**Problem:**
Report every row below that contains the string "Click", copying each such row in full.
-=-=-=-=-
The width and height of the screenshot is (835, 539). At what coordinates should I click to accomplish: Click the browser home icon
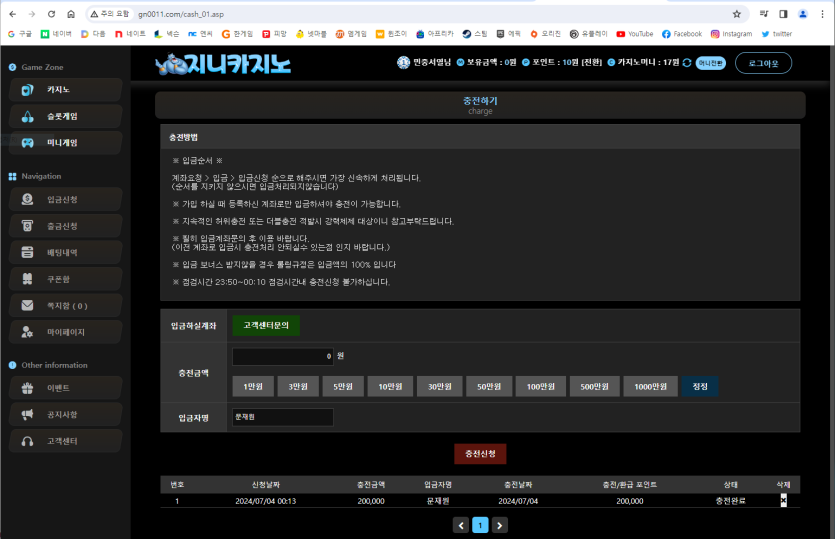(x=70, y=14)
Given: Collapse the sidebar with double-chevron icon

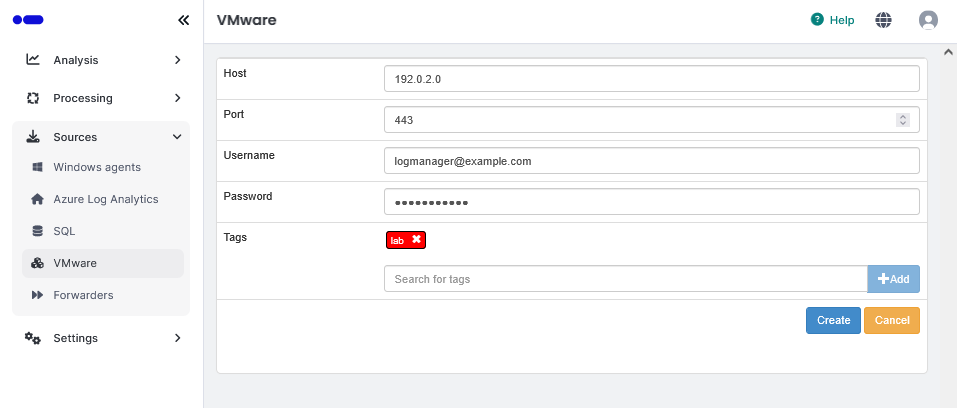Looking at the screenshot, I should pos(183,20).
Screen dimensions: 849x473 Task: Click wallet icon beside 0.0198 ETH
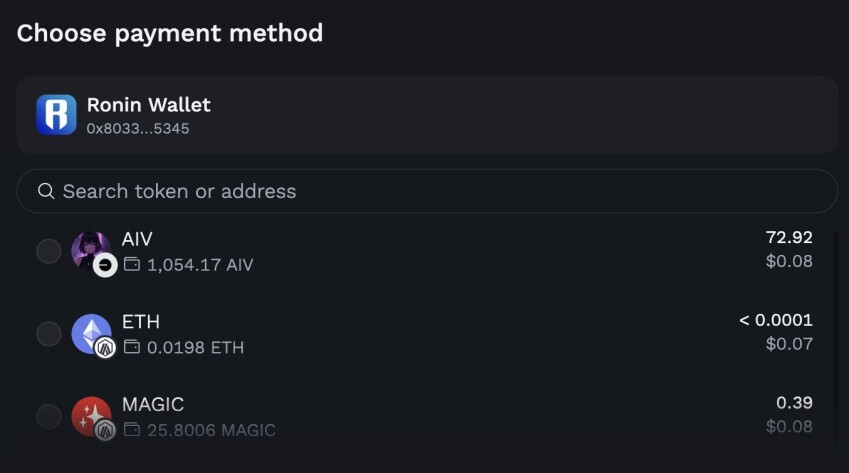tap(132, 347)
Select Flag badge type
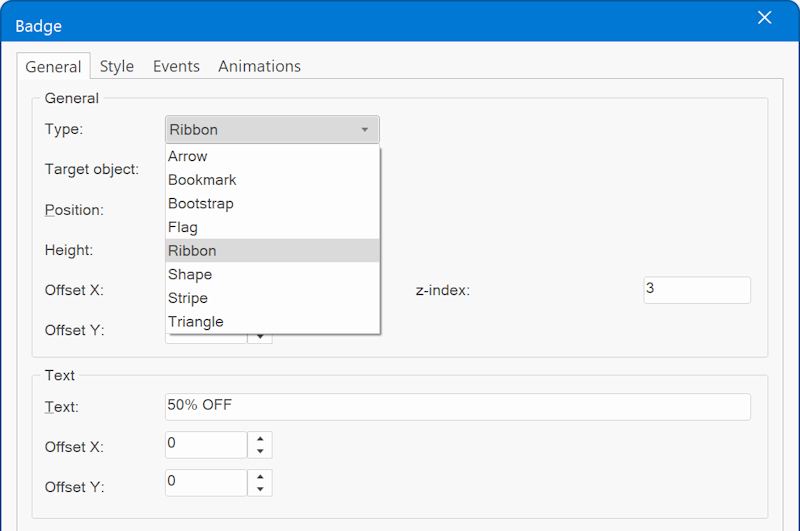The width and height of the screenshot is (800, 531). [272, 227]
-=-=-=-=-
**Result for this task:**
The width and height of the screenshot is (835, 539). At what coordinates should I click to accomplish: Click the browser home icon
Screen dimensions: 849x473 Task: Click wallet icon beside 0.0198 ETH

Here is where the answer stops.